## SELECTION
····················

I have a golden retriever named Lady who is as much a rug as she is a living, moving canine. She must be forced to go out in the yard alone. Seriously. If we don’t push her out to do her business, she comes perilously close to doing it indoors.

If you go out with her, or if my daughter and her friends are on the trampoline or playing ball out back, then Lady is happy to cavort around—at least for a bit. Five or six passes throwing the tennis ball for her to retrieve are her limit before she stands on the stoop looking longingly at the door to be let back in so she can resume the rug position.

DARPA would not like my dog—not at all.

According to a recent posting on its site, the Defense Advanced Research Projects Agency has adopted its own dogs to play with—Boston Dynamics’ AlphaDog robots—which the agency is calling the “Legged Squad Support System (LS3).” These “dogs” are being trained as intelligent “pack mules.”

Says DARPA: “The goal of the LS3 program is to demonstrate that a legged robot can unburden dismounted squad members by carrying their gear, autonomously following them through rugged terrain, and interpreting verbal and visual commands.”

A video on the site shows the LS3s in action. The weirdly cool robo-dogs actually move more like mechanized Lipizzaner Stallions Transformers than dogs, but you can see how they’d be pretty good at lugging stuff around in the field.

Apparently, the LS3s have been trained to “follow the leader,” walk up to 3 miles per hour over difficult terrain, and speed along at five mph on a flat surface. DARPA notes that the “platforms” (DARPA-speak for robo-dogs) have “matured” enough through testing and improvements that they have “started to run through the paces similar to what they could one day experience carrying gear for a squad of Marines or Soldiers.”

····················

## DATA EXCERPT
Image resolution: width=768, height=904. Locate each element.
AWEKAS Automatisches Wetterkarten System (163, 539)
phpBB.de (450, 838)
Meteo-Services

····················

## TASKS FOR THIS EXERCISE
1. Reproduce the stretch of the LS3 article from "If you go out" through "dog—not at all.".
2. According to the goal DARPA states in the LS3 article, list each thing the legged robot is meant to do for dismounted squad members.

## TASK RESULTS
1.
If you go out with her, or if my daughter and her friends are on the trampoline or playing ball out back, then Lady is happy to cavort around—at least for a bit. Five or six passes throwing the tennis ball for her to retrieve are her limit before she stands on the stoop looking longingly at the door to be let back in so she can resume the rug position.

DARPA would not like my dog—not at all.

2.
- Carrying their gear
- Autonomously following them through rugged terrain
- Interpreting verbal and visual commands